FOPIN asigna 29 millones en 25 nuevos contratos para obras públicas

En sesión extraordinaria del Comité Técnico del FOPIN, presidida por el alcalde Juan Gim Nogales, se reiteró el compromiso con la transparencia y el manejo eficiente de los recursos públicos del Parque Industrial de Nogales. Durante la reunión rindió protesta el ingeniero Jacinto Javier Peñuñuri, presidente del Colegio de Ingenieros Civiles en Nogales, para fortalecer la visión técnica en la toma de decisiones.

FOPIN asigna 29 millones en 25 nuevos contratos para obras públicas

Con el sonido de las grúas de fondo y el ritmo acelerado de la frontera latiendo en cada decisión, este viernes el Comité Técnico del Fideicomiso Operador del Parque Industrial de Nogales (FOPIN) volvió a demostrar que, en tiempos de incertidumbre, lo que se construye con claridad y compromiso, se mantiene.

Antes de dar inicio a la sesión, el alcalde Juan Gim Nogales tomó la palabra no para hablar de cifras, sino de responsabilidad: “Aquí no se trata de hacer cuentas bonitas. Se trata de que cada peso que entra al parque industrial, regrese a la comunidad en calles, agua limpia y empleos que no se van cuando el viento del norte cambia.” Su mensaje, sencillo pero contundente, fue recibido con asentimientos entre los representantes de las empresas, sindicatos y técnicos presentes.

En ese contexto, se tomó protesta al ingeniero Jacinto Javier Peñuñuri, presidente del Colegio de Ingenieros Civiles en Nogales, cuya incorporación no fue un trámite, sino una apuesta: que las decisiones del fideicomiso no se tomen en oficinas, sino con los pies en el terreno, con la experiencia de quienes han visto cómo se levantan las plantas, cómo se conectan las tuberías y cómo se sostiene una economía que no duerme ni en domingo.

El director técnico, Carlos Huerta Rivera, presentó el informe sin adornos, con datos claros y mirada de quien conoce el costo real de cada inversión. “2025 no fue un año fácil —dijo—. Las cadenas de suministro se tensaron, los aranceles se movieron como arena en el desierto. Pero aquí, en Nogales, no paramos. Nos adaptamos.”

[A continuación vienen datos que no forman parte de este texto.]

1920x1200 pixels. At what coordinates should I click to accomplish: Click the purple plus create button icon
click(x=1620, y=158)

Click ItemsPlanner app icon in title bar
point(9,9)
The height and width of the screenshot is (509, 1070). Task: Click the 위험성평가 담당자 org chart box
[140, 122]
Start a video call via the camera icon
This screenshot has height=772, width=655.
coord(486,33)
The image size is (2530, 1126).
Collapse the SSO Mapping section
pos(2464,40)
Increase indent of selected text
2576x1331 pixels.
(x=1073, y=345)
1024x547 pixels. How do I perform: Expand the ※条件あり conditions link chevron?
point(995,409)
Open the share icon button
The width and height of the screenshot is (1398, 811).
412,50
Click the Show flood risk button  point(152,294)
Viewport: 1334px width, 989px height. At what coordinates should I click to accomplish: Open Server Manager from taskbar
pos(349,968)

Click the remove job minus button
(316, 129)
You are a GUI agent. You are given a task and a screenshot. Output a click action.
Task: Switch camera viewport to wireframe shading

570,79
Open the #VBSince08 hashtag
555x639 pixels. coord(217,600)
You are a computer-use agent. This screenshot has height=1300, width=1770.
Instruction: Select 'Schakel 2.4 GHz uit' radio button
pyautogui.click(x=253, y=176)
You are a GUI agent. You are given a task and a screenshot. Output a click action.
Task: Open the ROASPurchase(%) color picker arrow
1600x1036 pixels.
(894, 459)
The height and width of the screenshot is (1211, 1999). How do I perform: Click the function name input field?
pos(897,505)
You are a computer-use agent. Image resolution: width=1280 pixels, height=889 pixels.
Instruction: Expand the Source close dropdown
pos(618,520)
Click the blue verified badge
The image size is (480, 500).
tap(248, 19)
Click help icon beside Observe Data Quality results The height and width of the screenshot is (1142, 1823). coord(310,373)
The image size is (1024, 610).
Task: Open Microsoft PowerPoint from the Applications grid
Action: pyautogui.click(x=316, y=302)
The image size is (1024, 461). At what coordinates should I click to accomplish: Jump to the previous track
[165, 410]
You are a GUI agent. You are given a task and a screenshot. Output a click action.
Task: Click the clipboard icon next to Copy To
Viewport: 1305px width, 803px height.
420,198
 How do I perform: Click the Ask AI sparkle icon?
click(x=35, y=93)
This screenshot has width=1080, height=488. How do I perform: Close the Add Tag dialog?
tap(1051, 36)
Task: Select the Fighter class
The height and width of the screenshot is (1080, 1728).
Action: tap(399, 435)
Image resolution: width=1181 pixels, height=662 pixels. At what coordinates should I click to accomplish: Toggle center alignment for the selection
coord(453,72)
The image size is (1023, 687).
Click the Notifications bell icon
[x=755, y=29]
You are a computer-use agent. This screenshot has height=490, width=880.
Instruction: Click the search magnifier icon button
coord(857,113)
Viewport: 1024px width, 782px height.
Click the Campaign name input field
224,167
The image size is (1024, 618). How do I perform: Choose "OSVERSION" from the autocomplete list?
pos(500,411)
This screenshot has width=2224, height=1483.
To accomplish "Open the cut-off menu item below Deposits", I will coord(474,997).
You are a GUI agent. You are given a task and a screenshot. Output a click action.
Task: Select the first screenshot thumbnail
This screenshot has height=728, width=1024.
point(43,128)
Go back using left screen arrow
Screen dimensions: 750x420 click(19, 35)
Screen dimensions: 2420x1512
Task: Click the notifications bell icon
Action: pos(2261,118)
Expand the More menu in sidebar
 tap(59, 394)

Y la adaptación tuvo nombre: 25 nuevos contratos firmados, una ocupación industrial que subió hasta un 60% en ingresos operativos respecto al año anterior. Pero lo más notable no fue solo el crecimiento, sino cómo se logró: con una estrategia llamada “Transferencias Compensadas”, que reasignó recursos de gastos rutinarios —combustible, energía, servicios legales— hacia inversiones que generan valor duradero. “No se recortó nada. Se redirigió todo”, explicó Huerta Rivera.

De los 29 millones de pesos invertidos en obras de beneficio colectivo, 18.7 millones fueron para la modernización del relleno sanitario —una obra que ya deja de ser un problema y se convierte en modelo para la región. Ocho millones más llegaron al Módulo 3 de la Planta Tratadora de Aguas Residuales en Los Alisos, donde ahora el agua que antes se perdía se recupera para riego industrial. Y tres millones más, destinados a bacheo en las vías de acceso al parque, fueron ejecutados en menos de 45 días: calles que ahora soportan el paso de camiones pesados sin que se desgarran como antes.

En la sala, un representante de una empresa logística asintió con la cabeza: “Antes, cuando llovía, no podíamos entrar. Hoy, con esas calles nuevas, no nos detiene ni el aguacero más fuerte.”

La reunión terminó sin aplausos, sin discursos largos. Solo con un silencio cómodo, el de quienes saben que lo que se hace aquí, en la frontera, no se ve en los titulares nacionales —pero sí en las vidas de quienes trabajan, viven y crecen con este parque.